Theoretically, the Kalman filter is an estimator for what is called the linear-quadratic problem. ^[kf1]

EXAMPLE 1: continuous-time plant model Kalman filter

$\left\{\begin{array}{l}\dot{\mathit{x}}=\mathit{A}\mathit{x}+\mathit{B}\mathit{u}+\mathit{\omega }\\ \mathit{y}=\mathit{C}\mathit{x}+\mathit{\nu }\end{array}\right.$ (kf.1)

with $\mathit{\omega }~\mathcal{N}(0,W^2),$ $\mathit{\nu }~\mathcal{N}(0,V^2),$ $\mathrm{E}\left\{{\mathit{\omega }}^T\mathit{\omega }\right\}=W^2\ge 0,$ $\mathrm{E}\left\{{\mathit{\nu }}^T\mathit{\nu }\right\}=V^2\ge 0,$ $\mathrm{E}\left\{{\mathit{\omega }}^T\mathit{\nu }\right\}=0$ , $W, V$ is the standard deviation, or square root of variance of white noise normal distribution $\mathit{\omega }, \mathit{\nu }$ , and $\mathrm{E}$ is the expectation operator. ^{[kf2] [kf3] [kf4] [kf5]}
A typical Kalman filter design can be demonstrated as:

where Kalman filter gain ^[kf6] $L$ is the variable needs to be worked out. The system in Fig. kf1 can be described as:

$\dot{\hat{\mathit{x}}}=\mathit{A}\hat{\mathit{x}}+\mathit{B}\mathit{u}+\mathit{L}(\mathit{y}-\mathit{C}\hat{\mathit{x}})$ (kf.2)
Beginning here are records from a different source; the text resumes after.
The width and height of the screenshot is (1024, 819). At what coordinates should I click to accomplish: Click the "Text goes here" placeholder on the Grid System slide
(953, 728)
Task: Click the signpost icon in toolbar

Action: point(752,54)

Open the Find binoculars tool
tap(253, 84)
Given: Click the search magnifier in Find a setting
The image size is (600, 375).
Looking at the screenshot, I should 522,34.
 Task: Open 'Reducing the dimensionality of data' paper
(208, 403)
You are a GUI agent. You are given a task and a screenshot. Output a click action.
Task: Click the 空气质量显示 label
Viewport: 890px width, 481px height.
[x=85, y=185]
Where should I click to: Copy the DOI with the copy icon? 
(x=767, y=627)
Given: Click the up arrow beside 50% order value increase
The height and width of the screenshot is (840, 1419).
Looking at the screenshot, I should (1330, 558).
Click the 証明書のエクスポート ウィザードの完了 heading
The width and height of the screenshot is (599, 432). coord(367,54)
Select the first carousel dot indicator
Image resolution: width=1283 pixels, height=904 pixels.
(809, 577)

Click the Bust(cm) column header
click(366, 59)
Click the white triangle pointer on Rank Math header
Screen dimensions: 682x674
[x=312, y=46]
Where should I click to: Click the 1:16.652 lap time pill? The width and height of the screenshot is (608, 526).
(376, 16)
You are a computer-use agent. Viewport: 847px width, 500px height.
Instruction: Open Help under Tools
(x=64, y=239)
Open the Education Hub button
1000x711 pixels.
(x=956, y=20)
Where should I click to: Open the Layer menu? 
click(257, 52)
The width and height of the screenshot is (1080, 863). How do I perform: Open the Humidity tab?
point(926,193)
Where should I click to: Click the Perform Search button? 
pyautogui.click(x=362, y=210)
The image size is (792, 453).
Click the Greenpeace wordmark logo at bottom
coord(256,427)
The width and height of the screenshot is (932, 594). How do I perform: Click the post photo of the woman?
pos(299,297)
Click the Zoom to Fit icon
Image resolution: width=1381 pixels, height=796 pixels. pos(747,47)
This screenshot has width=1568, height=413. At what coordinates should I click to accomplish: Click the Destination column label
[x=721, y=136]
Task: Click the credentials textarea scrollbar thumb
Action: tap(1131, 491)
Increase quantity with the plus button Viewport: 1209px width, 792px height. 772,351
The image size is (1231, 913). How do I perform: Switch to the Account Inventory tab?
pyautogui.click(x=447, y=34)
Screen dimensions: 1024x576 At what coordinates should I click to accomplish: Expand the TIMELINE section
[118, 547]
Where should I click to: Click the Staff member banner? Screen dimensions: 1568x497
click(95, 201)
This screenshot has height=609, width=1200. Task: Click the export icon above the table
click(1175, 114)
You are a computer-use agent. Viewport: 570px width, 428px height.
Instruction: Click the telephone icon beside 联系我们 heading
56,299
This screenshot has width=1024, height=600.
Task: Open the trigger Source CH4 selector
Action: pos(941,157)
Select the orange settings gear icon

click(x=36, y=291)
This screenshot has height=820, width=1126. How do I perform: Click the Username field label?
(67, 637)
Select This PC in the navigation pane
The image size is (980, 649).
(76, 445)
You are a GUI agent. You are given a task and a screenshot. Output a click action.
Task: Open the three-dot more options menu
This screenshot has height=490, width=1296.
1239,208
where $\hat{\mathit{x}}$ is the estimate of system state $\mathit{x}$ .
The estimation error may be defined as $\mathit{e}=\mathit{x}-\hat{\mathit{x}}$ , thus, ^[kf7]

\begin{aligned} \dot{\boldsymbol{e}}&=(\boldsymbol{A}\boldsymbol{x}+\boldsymbol{B}\boldsymbol{u}+\boldsymbol{\omega})-[\boldsymbol{A}\widehat{\boldsymbol{x}}+\boldsymbol{B}\boldsymbol{u}+\boldsymbol{L}(\boldsymbol{y}-\boldsymbol{C}\widehat{\boldsymbol{x}})]\\ &= (\boldsymbol{A}-\boldsymbol{L}\boldsymbol{C})\boldsymbol{e}+(\boldsymbol{\omega}-\boldsymbol{L}\boldsymbol{\nu}) \end{aligned} (kf.3)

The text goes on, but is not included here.